Talk:Reading/Web/PDF Rendering

About this board

Johan (WMF) (talkcontribs)

Hey everyone, we take everything that has been written here earlier into account, but for others to be able to see your discussion, please go to Talk:Reading/Web/PDF Functionality and write there instead. Sorry for the confusion, but enough had changed that we felt it made sense to create a new page.

Reply to "Discussion"
Ceever (talkcontribs)

Not working with the current PDF renderer: the overview maps and infoboxes (like Visa Regulation)

Thus:

1.) We need an overview map including the GPS listings of that article, like Lonely Planet does.

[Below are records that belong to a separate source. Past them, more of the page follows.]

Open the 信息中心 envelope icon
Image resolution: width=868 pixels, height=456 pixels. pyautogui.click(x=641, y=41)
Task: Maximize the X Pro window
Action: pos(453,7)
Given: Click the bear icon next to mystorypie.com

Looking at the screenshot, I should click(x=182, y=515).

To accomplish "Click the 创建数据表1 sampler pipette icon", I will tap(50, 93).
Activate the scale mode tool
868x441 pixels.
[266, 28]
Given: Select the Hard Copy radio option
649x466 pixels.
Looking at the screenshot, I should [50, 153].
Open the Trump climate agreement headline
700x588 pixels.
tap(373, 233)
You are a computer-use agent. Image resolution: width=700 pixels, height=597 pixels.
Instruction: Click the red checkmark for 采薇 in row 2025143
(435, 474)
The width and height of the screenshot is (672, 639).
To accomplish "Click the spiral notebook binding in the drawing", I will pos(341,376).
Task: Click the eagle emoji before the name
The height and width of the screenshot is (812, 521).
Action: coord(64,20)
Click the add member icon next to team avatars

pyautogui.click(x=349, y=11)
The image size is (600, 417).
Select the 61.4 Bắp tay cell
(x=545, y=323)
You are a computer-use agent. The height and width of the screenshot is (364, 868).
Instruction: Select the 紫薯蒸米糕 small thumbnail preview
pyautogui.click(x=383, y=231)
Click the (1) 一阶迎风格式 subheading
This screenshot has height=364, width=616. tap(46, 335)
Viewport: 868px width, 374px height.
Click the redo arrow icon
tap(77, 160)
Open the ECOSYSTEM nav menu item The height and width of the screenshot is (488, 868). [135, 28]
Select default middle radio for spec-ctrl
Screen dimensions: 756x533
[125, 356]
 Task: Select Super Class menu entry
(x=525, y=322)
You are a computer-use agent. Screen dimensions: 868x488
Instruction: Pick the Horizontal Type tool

2.) Infoboxes, Cautionboxes, Climateboxes, etc. (i.e. mbox templates) should be rendered properly and not get lost on the way

Malyacko (talkcontribs)

Thanks for the feedback! Could you please provide a link where to see that problem?

109.46.0.148 (talkcontribs)

Hi there.

Just export (PDF) WikiVoyage:Israel and you wont find the Visa regulation box that is there in the original article.

Furthermore, if you WikiVoyage:Eilat the original embedded map just leaves a weird one liner.

Cheers, Ceever

Reply to "Maps & Infoboxes"
Redaktor (talkcontribs)

How does one get the renderer to respect rtl languages? It works for hewiki but not for yiwiki.

Elitre (WMF) (talkcontribs)
Jkatz (WMF) (talkcontribs)
Reply to "RTL rendering"

Book creation vs PDF rendering vs printable version

4
Afernand74 (talkcontribs)

I am not a tech guy nor a UI specialist but I don't see why WP should have a PDF creation that looks like the printed version of a page and a printable version of a page that doesn't look a printed page. When you have Chrome it gives eventually the same result but not with Firefox, Brave or other browsers. Should the printable version of a page not generate and propose its PDF version automatically?

Moreover, creating human readable books obviously requires specific tools that go beyond a simple PDF rendering per page and the collating them. I would separate these two topics.

Jkatz (WMF) (talkcontribs)

@Afernand74 Thanks for your input. I'm not sure I follow what you're saying here, but I'll interpret as best I can and let me know if I got wrong.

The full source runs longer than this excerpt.